I wasn’t in any state to comfort him. Seeing him so wrecked about the news made me feel like crying, too. I was excited to have another boy but I feared for Elijah’s tender faith. Edric took him outside of the room and wonderfully explained to him that God always has a good plan. Eventually, our little Elijah understood what this meant and he embraced Titus as his youngest brother. Three years later, God gave us Tiana. Everything worked out according to God’s time-table.
Yesterday, Elijah was once again at a crucial point in his faith journey. As he wrestled with his disappointment with God, he was emotionally vulnerable to doubts about God’s goodness. His outlook on the future was also bleak. God had to make Elijah recognize that he had to choose to trust in him and thank him for this unchangeable in his life.

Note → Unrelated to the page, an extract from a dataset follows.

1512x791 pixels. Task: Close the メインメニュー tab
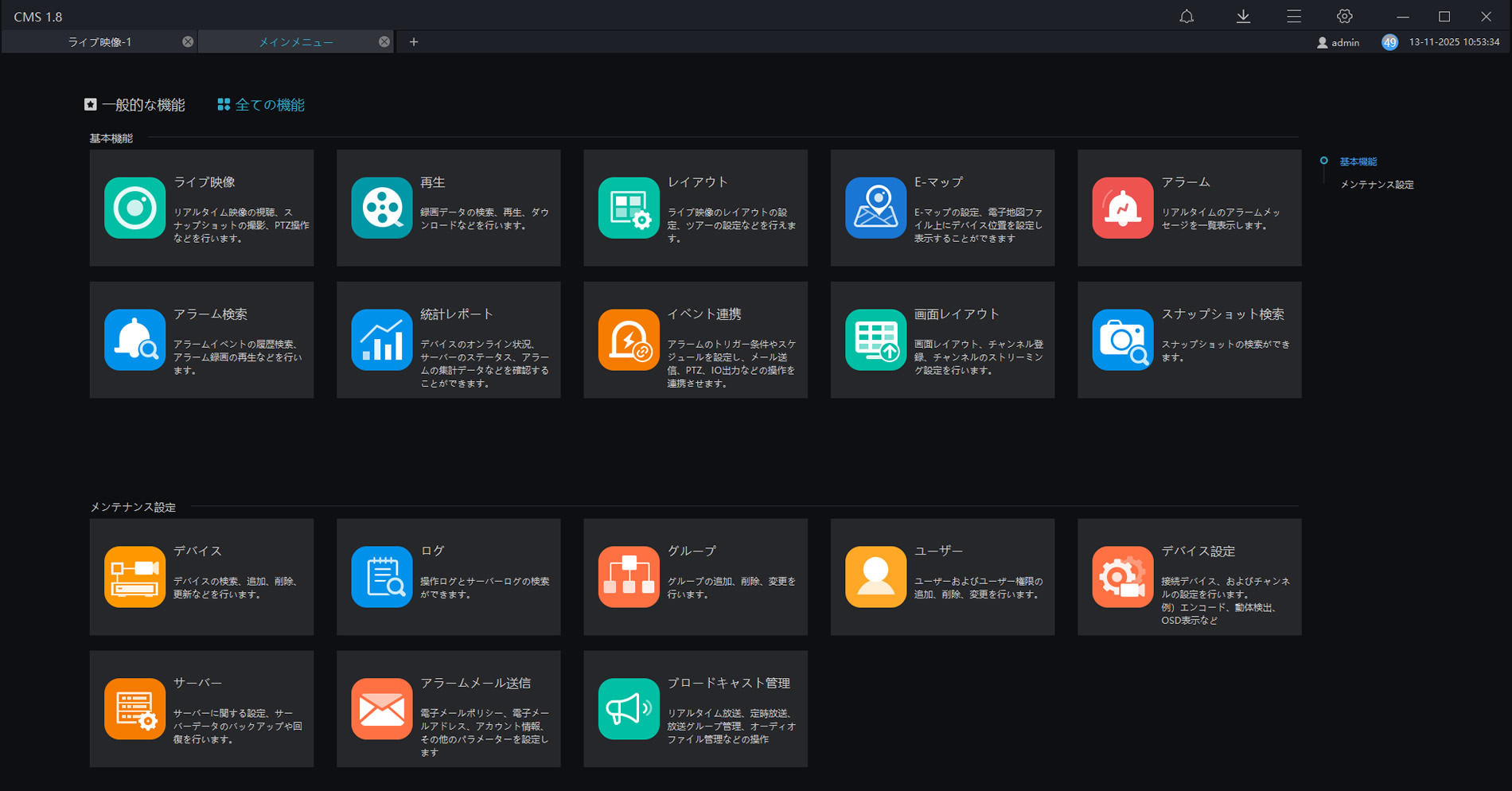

After lunch, I reaffirmed what Edric shared with Elijah. All of us go through difficulty and trials. No one is exempt. But if our perspective is right, then our thinking is right, and our behavior will also be right. But if we have the wrong perspective, our thinking will be wrong, and our behavior will be affected by wrong thinking… For example, if our perspective on God is that he is good and that he loves us then we can believe that he has a plan and purpose for our lives. And as a result, we can choose to be joyful, happy, and thankful despite our circumstances. Elijah listened to this and received it well.
Edric and I spent a good three hours with Elijah yesterday and something magical happened in those hours. Elijah’s attitude changed. On our way home, he was smiling his big, bright smile. He was chatty and positive, and he was raving about the food we at. He’s back, I thought to myself. Thank you, Lord! Elijah told us he had a great time, that he loved the food and most especially, he felt better because we got to talk about how he was feeling “in private.”
As a writing assignment, I asked him to do a blog entry about his experience at the ophthalmologist. This is what he wrote:
Today (September 5) I had my eyes checked and the grade of my eyes had risen double in the past three years. I felt disappointed because, before I had my checkup we prayed that my eyes would be better. But God had a different plan. He had a bigger plan. He loves me, so he will only do things to help me. And someday (or soon) God will fulfill his plan.
All of us have our own dreams for ourselves, but God has the best plans for us. I really wanted my eyes to get better, but I know that God can’t just make eyes better, he can make them perfect. It may not happen, but I know that God loves me. He will not allow anything bad to happen to me.
I want to be thankful because at least, I can still see!
In heaven, my eyes will be perfect and I will see better. This is the verse I want to share in Jeremiah 29:11 “I know the plans I have for you, declares the Lord, plans for welfare and not for calamity, to give you a future and a hope.”
Over breakfast this morning, I said to him, “You seem so positive and different than yesterday when you found out. What changed?” “I know God has a plan,” was his sincere reply. Does he still feel sad about his eyes? Yes. But he is choosing to believe in the goodness of God.